February 24, 2026

My father was a woodworker. He showed me how to use my hands to…as he put it… “make sawdust.”
That’s him. And that was his woodshop. Not much to speak of. Just his garage. That’s his bench. He built it by hand. He had a few power tools: a small contractor’s table saw, a lathe, and a drill press. That’s the drill press. The yellow tool near the window. But he prided himself on hand tools. Chisels and planes. Old school tools that require touch.
In this picture he’s working on a cradle we made for my daughter Kate. It was February of 1983, a few months before she was born. Dad turned on his lathe the twin upright supports, cross pieces, and over twenty identical spindles.
This is my shop. That’s Dad’s yellow drill press on the right.

And that’s his workbench in the far corner beneath the sailboat.

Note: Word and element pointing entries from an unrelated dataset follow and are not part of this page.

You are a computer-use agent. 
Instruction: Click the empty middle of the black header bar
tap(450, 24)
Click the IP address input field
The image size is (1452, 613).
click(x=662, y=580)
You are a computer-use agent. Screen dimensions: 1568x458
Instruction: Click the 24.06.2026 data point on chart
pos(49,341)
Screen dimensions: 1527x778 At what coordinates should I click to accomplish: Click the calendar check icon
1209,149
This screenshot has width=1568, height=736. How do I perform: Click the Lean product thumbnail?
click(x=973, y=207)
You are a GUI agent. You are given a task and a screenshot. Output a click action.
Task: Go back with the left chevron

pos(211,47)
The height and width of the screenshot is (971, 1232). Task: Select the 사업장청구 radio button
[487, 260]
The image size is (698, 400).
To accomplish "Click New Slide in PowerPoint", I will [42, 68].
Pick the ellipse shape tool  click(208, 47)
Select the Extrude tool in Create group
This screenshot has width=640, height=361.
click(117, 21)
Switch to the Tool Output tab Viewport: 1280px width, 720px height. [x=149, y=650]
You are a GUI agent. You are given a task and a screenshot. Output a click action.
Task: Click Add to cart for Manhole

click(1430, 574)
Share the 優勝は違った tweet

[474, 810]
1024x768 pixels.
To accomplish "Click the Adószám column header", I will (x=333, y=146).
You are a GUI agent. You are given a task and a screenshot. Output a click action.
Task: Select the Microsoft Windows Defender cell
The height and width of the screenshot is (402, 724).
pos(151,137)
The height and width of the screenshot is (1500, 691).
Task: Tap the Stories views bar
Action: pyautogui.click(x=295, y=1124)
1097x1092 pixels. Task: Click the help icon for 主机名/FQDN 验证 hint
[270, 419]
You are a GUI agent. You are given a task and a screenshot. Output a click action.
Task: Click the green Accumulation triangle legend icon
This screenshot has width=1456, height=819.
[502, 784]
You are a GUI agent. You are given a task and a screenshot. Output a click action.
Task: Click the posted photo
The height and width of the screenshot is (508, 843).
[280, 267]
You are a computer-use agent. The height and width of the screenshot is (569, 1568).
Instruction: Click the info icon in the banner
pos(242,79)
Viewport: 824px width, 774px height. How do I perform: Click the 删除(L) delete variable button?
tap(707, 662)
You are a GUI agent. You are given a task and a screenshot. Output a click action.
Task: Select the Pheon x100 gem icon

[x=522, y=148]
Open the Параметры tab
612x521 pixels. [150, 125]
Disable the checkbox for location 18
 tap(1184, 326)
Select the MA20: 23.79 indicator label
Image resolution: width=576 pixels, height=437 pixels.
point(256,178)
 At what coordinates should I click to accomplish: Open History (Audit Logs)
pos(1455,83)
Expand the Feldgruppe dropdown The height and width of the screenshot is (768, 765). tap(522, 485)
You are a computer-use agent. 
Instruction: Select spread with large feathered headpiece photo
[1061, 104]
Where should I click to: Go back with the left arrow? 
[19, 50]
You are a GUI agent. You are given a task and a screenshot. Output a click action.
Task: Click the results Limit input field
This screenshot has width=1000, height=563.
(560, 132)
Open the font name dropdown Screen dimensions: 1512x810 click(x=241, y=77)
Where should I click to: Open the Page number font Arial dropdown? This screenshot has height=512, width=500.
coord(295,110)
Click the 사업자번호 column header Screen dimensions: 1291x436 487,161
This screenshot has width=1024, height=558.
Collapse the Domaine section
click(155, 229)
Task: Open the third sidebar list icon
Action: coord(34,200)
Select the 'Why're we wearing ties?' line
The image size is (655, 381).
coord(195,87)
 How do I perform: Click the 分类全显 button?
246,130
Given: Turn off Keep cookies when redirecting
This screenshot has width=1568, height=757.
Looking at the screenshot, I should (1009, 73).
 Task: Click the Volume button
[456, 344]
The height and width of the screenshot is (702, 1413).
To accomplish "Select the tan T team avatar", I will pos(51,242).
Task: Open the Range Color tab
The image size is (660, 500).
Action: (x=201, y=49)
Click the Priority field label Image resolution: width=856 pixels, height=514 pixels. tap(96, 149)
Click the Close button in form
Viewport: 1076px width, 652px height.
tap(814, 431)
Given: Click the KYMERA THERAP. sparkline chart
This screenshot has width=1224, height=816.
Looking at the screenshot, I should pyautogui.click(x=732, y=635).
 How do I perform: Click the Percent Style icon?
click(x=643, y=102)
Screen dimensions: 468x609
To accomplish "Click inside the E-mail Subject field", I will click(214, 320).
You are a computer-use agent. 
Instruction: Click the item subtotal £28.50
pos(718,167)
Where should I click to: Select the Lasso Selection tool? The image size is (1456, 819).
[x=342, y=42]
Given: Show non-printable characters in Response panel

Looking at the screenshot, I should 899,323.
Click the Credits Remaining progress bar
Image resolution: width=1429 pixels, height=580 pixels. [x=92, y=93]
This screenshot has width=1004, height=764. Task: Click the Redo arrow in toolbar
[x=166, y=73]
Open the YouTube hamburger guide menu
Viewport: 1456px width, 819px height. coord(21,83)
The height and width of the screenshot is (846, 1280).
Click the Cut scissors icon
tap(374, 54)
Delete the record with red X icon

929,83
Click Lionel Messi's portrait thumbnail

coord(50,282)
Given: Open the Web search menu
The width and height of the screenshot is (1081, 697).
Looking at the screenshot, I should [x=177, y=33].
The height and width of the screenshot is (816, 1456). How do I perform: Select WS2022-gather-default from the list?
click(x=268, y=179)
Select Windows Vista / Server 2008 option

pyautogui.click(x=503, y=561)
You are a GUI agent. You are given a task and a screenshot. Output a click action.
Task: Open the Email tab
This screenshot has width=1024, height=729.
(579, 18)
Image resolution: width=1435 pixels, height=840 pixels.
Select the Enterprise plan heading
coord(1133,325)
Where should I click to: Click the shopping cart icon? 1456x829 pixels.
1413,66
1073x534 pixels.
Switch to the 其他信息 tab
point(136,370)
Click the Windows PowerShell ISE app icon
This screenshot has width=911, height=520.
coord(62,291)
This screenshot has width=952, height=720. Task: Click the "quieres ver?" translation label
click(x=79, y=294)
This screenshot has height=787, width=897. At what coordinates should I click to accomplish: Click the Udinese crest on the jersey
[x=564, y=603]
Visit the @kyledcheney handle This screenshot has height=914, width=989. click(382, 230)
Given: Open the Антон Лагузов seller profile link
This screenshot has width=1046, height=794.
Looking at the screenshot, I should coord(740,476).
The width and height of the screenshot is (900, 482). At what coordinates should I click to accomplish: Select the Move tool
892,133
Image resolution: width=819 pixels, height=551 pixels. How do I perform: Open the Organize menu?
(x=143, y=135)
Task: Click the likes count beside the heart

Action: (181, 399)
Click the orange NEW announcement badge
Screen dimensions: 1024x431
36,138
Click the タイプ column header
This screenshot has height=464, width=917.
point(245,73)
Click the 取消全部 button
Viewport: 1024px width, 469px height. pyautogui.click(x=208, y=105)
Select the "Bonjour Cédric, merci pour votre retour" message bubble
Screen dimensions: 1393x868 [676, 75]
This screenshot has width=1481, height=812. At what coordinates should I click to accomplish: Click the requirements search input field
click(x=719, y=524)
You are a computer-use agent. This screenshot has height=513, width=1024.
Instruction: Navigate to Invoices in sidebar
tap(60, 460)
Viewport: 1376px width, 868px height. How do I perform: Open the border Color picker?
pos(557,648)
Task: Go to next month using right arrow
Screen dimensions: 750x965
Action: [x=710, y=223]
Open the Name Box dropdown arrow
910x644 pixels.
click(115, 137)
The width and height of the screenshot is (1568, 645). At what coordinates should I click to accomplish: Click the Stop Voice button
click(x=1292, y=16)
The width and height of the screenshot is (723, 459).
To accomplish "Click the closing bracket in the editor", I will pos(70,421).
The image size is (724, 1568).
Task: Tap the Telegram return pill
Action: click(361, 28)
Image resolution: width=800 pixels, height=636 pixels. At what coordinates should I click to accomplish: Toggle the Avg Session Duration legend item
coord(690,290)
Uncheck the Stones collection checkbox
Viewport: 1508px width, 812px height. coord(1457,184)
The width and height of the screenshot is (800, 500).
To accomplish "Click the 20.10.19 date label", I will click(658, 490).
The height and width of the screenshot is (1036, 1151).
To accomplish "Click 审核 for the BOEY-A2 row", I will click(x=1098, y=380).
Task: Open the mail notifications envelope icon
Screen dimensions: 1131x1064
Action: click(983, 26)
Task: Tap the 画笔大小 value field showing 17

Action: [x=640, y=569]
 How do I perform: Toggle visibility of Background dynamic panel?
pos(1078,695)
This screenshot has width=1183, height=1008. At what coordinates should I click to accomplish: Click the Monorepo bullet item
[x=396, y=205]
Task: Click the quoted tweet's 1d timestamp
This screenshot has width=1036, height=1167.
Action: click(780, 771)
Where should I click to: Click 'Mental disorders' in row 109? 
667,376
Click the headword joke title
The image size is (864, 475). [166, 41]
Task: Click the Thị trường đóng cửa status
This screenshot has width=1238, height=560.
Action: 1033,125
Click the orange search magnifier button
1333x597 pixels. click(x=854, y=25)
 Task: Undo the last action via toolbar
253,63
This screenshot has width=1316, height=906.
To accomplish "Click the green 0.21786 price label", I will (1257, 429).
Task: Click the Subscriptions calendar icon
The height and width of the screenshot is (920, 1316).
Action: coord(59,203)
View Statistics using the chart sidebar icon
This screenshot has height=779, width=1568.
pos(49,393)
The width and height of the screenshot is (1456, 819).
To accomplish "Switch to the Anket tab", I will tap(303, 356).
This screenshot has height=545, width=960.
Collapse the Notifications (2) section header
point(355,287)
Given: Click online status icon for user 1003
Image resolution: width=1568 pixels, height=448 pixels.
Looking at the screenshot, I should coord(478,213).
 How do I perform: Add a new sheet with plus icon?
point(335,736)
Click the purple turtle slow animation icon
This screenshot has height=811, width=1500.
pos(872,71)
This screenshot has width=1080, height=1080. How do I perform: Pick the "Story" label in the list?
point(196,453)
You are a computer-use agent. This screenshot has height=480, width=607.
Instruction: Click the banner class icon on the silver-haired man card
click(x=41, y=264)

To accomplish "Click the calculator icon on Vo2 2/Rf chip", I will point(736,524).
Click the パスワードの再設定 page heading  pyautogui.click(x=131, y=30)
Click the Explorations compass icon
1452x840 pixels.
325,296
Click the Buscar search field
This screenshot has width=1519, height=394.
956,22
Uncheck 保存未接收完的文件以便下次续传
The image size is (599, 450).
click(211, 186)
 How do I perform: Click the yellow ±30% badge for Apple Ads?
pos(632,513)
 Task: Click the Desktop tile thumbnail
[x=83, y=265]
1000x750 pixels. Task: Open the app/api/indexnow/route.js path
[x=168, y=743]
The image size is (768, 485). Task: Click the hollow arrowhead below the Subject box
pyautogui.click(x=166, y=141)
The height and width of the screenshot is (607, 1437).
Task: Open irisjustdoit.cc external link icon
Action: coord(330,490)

I built my woodshop from the ground up. It took me over ten years. I dug with a pick and a shovel the foundation for the floor, the porch, and the sidewalk.



With the help of old friends, I framed it.


Put a roof on it.


And made the woodshop my Dad and I dreamed of.

It has two workbenches, one beneath each window. The one dad built and the one I built.

I retired three years ago when I was 66. My plan was to spend time in my shop making sawdust. I used to make things for my children and grandchildren. Big things…

And bigger things.


And small things for my wife.


I was pretty good at it.
And then, about the time I retired, about the time I had planned my whole life to make things with my hands, my hands began to shake.

I worked at a desk my whole life. My dream was that, once I retired, I might have ten good years, maybe more, to spend time in my shop making more sawdust. Play some golf. Do the two things my dad taught me to do with my hands.
Lots of things can go wrong as we grow old. In the grand scheme of things, some trembling fingers are not a big deal.
But they are if you’re a woodworker.
You can’t have shaky hands around a table saw, or a band saw or a planer or a joiner. Not if you want to keep your fingers. You can’t measure or strike a line at a 1/16th” mark if the damn ruler keeps moving. And you can’t work a dovetail with a chisel or taper a tenon to fit a mortise if your fingers won’t hold in place the wood you’re hoping to cut, fit and join.
Some folks stock a bookshelf with leatherbound books. They look very impressive, but if you open one and hear the binding crack, you know the book has never been read and was placed there for show.
The same is true of woodworkers. Some have fancy woodshops. Lots of power tools. A fancy dust collection system. But if you want to know if a shop owner knows his way around wood, look for the sawdust. You’ll know if there is sawdust on the floor.
My shop hasn’t seen sawdust in almost two years.